(The input begins)

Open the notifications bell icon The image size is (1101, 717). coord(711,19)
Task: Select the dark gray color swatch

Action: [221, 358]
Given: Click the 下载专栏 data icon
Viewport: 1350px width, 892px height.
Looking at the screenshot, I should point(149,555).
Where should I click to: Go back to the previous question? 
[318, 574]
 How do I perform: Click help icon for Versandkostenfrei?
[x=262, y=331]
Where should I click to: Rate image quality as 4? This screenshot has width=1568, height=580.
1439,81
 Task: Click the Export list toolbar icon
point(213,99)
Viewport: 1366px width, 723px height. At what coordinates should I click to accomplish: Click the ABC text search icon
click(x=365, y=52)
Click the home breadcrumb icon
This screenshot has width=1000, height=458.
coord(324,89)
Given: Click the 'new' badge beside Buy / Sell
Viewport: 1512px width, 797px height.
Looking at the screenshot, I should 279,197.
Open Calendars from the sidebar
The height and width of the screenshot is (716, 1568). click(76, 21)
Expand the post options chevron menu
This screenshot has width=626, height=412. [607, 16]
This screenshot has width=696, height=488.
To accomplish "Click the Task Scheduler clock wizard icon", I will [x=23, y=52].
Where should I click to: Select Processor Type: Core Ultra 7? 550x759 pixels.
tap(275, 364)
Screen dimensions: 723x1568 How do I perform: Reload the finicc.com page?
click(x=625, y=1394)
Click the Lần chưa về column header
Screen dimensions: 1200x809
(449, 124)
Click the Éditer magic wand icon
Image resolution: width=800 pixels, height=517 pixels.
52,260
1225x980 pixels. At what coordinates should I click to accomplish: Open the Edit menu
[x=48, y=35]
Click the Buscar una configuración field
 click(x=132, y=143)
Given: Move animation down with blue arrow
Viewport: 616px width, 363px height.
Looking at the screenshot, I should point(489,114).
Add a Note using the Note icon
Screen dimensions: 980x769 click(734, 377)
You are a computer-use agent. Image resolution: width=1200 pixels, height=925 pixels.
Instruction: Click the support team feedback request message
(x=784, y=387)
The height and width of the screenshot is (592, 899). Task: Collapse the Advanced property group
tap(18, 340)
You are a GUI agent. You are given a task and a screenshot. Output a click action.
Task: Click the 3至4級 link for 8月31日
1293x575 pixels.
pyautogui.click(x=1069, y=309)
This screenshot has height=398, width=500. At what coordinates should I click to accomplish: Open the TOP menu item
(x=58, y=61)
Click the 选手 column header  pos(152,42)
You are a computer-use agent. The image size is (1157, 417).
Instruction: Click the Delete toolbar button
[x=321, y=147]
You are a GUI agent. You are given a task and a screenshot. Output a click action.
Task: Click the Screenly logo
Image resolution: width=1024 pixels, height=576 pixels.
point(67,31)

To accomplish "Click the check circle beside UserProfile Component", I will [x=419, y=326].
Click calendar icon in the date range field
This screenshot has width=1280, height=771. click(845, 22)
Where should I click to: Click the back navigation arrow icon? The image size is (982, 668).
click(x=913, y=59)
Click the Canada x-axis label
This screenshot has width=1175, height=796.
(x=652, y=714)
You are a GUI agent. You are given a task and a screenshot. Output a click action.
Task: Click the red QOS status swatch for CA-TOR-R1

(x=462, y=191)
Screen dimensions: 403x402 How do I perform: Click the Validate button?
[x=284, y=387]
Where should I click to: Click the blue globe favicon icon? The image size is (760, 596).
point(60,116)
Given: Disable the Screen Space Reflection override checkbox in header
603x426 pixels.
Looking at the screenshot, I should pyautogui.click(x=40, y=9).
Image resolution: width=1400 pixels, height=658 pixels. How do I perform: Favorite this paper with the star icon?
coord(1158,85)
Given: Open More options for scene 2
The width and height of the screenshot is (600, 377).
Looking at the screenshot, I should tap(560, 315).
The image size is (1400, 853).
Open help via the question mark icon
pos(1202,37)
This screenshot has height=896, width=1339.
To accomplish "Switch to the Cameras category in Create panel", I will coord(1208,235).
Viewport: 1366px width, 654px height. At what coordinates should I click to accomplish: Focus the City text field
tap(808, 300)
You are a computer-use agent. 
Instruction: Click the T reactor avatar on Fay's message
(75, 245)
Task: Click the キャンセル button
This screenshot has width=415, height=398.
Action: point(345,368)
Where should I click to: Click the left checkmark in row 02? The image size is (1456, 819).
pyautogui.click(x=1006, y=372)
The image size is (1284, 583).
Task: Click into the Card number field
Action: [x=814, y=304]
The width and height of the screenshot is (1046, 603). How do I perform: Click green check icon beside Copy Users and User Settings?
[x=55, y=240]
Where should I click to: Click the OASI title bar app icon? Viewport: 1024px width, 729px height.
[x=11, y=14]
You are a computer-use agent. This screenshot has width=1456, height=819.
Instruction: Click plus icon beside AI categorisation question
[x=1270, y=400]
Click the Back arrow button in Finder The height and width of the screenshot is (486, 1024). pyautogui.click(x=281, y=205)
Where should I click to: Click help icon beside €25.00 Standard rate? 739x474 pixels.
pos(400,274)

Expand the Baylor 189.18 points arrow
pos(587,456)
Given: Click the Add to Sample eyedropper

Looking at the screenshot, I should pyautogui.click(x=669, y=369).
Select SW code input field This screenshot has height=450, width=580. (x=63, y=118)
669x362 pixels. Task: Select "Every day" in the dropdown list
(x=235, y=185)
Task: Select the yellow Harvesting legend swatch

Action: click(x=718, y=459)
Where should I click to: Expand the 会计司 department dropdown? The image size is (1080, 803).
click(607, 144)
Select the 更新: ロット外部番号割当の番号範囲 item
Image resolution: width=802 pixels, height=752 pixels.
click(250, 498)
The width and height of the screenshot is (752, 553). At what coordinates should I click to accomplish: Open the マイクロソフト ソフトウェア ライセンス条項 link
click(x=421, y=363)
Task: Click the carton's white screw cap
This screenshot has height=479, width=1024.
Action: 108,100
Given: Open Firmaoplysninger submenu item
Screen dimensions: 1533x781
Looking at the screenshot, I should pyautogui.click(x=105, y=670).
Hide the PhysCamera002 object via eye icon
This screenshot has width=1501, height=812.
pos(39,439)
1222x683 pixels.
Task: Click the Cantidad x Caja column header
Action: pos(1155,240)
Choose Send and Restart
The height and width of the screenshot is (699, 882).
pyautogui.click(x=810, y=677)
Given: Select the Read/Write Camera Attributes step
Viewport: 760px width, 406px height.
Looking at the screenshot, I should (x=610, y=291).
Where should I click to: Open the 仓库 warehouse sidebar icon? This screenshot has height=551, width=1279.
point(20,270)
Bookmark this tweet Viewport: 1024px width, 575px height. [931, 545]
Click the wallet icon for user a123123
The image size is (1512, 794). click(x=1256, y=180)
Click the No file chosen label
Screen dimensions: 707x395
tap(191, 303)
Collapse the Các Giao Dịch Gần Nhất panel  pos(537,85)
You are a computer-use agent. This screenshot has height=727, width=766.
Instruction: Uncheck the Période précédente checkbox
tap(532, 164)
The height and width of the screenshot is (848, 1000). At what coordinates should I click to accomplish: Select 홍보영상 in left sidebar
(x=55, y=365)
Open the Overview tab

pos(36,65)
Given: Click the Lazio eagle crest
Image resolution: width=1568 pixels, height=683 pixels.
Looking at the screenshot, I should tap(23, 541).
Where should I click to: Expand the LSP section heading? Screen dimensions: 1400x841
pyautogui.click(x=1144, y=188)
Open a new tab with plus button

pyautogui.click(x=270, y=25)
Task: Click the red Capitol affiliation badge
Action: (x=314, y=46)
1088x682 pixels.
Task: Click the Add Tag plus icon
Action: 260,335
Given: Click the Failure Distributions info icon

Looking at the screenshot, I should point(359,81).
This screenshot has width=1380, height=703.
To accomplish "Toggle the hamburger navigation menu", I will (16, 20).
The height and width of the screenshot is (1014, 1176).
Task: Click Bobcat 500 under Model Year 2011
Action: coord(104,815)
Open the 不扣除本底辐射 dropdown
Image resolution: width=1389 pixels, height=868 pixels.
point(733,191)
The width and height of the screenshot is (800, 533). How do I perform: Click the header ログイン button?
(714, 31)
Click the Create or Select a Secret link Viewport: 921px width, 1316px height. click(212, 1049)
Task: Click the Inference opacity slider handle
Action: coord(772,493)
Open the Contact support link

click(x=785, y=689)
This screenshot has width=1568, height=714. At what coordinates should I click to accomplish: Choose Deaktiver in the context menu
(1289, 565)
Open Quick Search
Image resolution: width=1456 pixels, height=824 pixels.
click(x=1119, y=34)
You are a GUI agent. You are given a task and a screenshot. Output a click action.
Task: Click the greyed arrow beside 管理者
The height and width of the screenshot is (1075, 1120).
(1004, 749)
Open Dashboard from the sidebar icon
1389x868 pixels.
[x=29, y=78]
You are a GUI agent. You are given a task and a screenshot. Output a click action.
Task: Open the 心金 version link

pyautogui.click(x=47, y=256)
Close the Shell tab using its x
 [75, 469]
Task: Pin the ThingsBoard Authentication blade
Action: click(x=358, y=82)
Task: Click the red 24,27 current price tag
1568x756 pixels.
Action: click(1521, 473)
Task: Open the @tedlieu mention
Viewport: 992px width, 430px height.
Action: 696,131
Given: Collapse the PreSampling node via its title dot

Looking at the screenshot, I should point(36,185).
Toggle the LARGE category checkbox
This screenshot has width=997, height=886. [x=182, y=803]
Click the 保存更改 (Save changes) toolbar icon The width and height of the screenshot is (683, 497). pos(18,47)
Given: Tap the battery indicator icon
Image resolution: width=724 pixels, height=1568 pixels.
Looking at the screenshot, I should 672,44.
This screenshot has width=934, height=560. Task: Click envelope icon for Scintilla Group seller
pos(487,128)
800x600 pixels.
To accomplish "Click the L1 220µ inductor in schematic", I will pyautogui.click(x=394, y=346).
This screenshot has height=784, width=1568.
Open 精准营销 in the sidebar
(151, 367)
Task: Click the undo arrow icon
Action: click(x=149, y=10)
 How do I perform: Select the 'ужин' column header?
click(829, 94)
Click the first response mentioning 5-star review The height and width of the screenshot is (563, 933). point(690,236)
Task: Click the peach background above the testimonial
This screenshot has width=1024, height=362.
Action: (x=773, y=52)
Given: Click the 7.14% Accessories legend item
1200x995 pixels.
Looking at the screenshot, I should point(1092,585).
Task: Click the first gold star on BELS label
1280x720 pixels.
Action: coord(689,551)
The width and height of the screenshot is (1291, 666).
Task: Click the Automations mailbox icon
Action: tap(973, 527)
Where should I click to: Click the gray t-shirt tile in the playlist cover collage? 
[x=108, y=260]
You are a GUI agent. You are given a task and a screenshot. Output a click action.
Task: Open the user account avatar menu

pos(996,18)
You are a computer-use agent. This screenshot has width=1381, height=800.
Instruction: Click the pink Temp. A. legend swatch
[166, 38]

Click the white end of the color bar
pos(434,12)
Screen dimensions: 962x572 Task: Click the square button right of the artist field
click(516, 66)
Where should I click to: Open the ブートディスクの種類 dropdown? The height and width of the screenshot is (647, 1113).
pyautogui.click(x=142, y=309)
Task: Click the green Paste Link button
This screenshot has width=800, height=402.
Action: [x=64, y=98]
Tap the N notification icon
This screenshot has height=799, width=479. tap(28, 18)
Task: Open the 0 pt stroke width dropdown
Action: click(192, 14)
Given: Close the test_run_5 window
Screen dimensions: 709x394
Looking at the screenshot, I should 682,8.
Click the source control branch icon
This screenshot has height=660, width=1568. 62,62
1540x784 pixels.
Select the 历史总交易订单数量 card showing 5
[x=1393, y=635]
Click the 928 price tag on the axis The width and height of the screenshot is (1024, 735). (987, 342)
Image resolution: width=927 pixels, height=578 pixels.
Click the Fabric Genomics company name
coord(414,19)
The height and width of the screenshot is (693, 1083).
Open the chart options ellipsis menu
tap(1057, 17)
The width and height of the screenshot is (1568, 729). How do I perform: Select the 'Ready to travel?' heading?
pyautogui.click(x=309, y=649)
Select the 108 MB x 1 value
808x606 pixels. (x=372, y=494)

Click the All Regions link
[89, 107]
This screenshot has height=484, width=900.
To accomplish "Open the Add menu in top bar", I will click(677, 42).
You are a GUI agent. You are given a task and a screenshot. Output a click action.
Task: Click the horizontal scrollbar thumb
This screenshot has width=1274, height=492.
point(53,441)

(The input ends)

### Work required
Wherever the string "price" occurs in the listing, return the line it sits on.

### Output
Task: Click the red 24,27 current price tag
Click the 928 price tag on the axis The width and height of the screenshot is (1024, 735). (987, 342)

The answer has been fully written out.